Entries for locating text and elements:
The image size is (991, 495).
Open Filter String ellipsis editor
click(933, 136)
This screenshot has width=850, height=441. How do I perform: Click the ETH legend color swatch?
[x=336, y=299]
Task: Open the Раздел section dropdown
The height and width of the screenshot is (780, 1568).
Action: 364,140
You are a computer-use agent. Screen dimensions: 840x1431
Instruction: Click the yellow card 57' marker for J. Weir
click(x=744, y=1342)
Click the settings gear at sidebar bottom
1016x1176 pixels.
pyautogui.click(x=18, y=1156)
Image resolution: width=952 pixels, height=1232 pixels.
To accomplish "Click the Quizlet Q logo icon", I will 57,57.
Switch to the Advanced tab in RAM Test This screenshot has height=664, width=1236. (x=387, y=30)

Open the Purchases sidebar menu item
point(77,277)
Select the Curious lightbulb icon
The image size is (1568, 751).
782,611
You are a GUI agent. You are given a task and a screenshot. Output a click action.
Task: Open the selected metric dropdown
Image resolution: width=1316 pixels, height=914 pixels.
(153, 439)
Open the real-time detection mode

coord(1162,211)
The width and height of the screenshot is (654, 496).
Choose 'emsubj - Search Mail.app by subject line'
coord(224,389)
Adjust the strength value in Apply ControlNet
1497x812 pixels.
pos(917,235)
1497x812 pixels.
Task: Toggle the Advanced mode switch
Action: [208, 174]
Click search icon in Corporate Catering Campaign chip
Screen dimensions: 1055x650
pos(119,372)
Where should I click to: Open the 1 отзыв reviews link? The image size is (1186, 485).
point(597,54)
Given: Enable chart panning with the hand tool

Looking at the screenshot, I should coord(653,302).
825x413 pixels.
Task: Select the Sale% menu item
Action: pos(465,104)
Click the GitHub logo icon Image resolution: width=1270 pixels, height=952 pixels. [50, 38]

◆ **TASK OBJECTIVE**
Format the lines above as a numbered list, omitting any blank lines.

◆ **THE RESPONSE**
1. The image size is (991, 495).
2. Open Filter String ellipsis editor
3. click(933, 136)
4. This screenshot has width=850, height=441. How do I perform: Click the ETH legend color swatch?
5. [x=336, y=299]
6. Task: Open the Раздел section dropdown
7. The height and width of the screenshot is (780, 1568).
8. Action: 364,140
9. You are a computer-use agent. Screen dimensions: 840x1431
10. Instruction: Click the yellow card 57' marker for J. Weir
11. click(x=744, y=1342)
12. Click the settings gear at sidebar bottom
13. 1016x1176 pixels.
14. pyautogui.click(x=18, y=1156)
15. Image resolution: width=952 pixels, height=1232 pixels.
16. To accomplish "Click the Quizlet Q logo icon", I will 57,57.
17. Switch to the Advanced tab in RAM Test This screenshot has height=664, width=1236. (x=387, y=30)
18. Open the Purchases sidebar menu item
19. point(77,277)
20. Select the Curious lightbulb icon
21. The image size is (1568, 751).
22. 782,611
23. You are a GUI agent. You are given a task and a screenshot. Output a click action.
24. Task: Open the selected metric dropdown
25. Image resolution: width=1316 pixels, height=914 pixels.
26. (153, 439)
27. Open the real-time detection mode
28. coord(1162,211)
29. The width and height of the screenshot is (654, 496).
30. Choose 'emsubj - Search Mail.app by subject line'
31. coord(224,389)
32. Adjust the strength value in Apply ControlNet
33. 1497x812 pixels.
34. pos(917,235)
35. 1497x812 pixels.
36. Task: Toggle the Advanced mode switch
37. Action: [208, 174]
38. Click search icon in Corporate Catering Campaign chip
39. Screen dimensions: 1055x650
40. pos(119,372)
41. Where should I click to: Open the 1 отзыв reviews link? The image size is (1186, 485).
42. point(597,54)
43. Given: Enable chart panning with the hand tool
44. Looking at the screenshot, I should coord(653,302).
45. 825x413 pixels.
46. Task: Select the Sale% menu item
47. Action: pos(465,104)
48. Click the GitHub logo icon Image resolution: width=1270 pixels, height=952 pixels. [50, 38]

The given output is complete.